You have to calibrate the camera to get intrinsic and extrinsic parameters (matrices). You can use Matlab, OpenCV, if you prefer playing with that API, or any other application for camera calibration with checkerboard pattern. After you obtain intrinsic and extrinsic matrices you can use them to transform the trajectories (points) you track on the video to real world coordinates.

But, if I have the 4 image coordinates of a rectangular frame that is lying on a flat surface where my animals will be moving on (they are restricted to that 2D plane), then I don’t need anything else, right?

Depending on the details of your experiment, you will need at least to remove barrel distortion. Otherwise, you will see a barrel distorted image of your rectangular frame and animal trajectories. Even if you position the camera in such orientation that image of corners of the frame form a perfect rectangle with the same aspect ratio as original, your animals will be able to travel outside of this rectangle and their straight paths will look curved on video.

OpenCV or Matlab’s Camera calibration won’t help you here. Or at least they will be less exact than your original idea.
But it might be an easier procedure.

You can:

  1. Do you original idea, but that requires manual development of the algorithm that finds the grid … after that you already established the steps you need to take to move from pixels to real world cm


  1. have your camera calibrated using the accepted ways of taking several checkerboard images and feeding them into a calibration software.
    This will give you K the intrinsic camera parameters.

Then position your camera infront of the surface such that it is parallel to the camera , and measure the exact distance between camera and surface.

Then, since the camera is calibrated , for a given xy (after distortion correction) in pixels and distance from camera d … the world coordinates is inv(K) (xd,yd,d)

Method 2 is less exact since it is an approximation using a mathematical model of 1

Isn’t (2) what LensFun does, as Tamas suggested above?

If distortion coefficients and intrinsic matrix for your camera are listed somewhere (for example as a part of LensFun project) then you can use that instead of calibrating yourself. Sure .
But calibration can be more accurate because of variations in the manufacturing process.

Good people, thanks for all the input!

It seems like a crucial question still remains: Are 4 pairs of points – real world and their corresponding image coordinates – enough to calculate the real world coordinates of new locations that lie in the same plane as the original 4 points, OR do I need to do the whole camera calibration shebang (like Jean-Yves Bouguet’s toolbox)?
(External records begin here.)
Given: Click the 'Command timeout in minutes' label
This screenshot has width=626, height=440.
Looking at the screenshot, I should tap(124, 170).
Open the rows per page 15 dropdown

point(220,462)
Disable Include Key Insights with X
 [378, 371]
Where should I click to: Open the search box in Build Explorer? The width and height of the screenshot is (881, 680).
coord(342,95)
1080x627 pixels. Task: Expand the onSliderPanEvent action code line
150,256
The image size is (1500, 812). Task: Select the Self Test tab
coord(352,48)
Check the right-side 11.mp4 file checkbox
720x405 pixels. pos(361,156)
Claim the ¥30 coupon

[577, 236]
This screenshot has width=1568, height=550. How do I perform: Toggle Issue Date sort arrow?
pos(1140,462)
Remember that it’s just one camera and everything is fixed. The camera has a wide angle lens, is 2 meters away from the scene, and has HD resolution. If it’s a question of accuracy, we’re fine with errors of ~2 cm.

If you can undistort the image, then 4 pairs of points (at the
corners/extrema) is sufficient, assuming the area is actually planar.

Is LensFun sufficient to undistort the image for your camera? If not, I
might have some code that can help you, but I’ll have to see if I’m allowed
to share it.


I suggest to just test it. (And update here … it’s interesting)
If you’ll need better accuracy then try first doing the distortion correction thing.

Well, I don’t need to undistort the images. I just need to undistort the tracks of animals that move within that plane. So my process is:

  1. record a video with the (rectangular) frame on the flat ground
  2. remove that frame
  3. record animals moving on the same ground
  4. track the 4 corners of the frame and animals
  5. then calculate the correct transform to convert the image coordinates to real world coordinates using those 4 corners
  6. now I have the animal tracks in real world coordinates

I’m working on Point #5. It’s not utterly trivial…

I’ll report back :slight_smile:

No, it’s not enough. You need to use barrel distortion transform, which is usually a radial, second or fourth order polynomial.

TL; DR: It works, 4 pairs of points – real world and their corresponding image coordinates – are “enough” to calculate the real world coordinates of new locations that lie in the same plane as the original 4 points.

OK, I ran a quick and dirty trial, just to see if it is even close.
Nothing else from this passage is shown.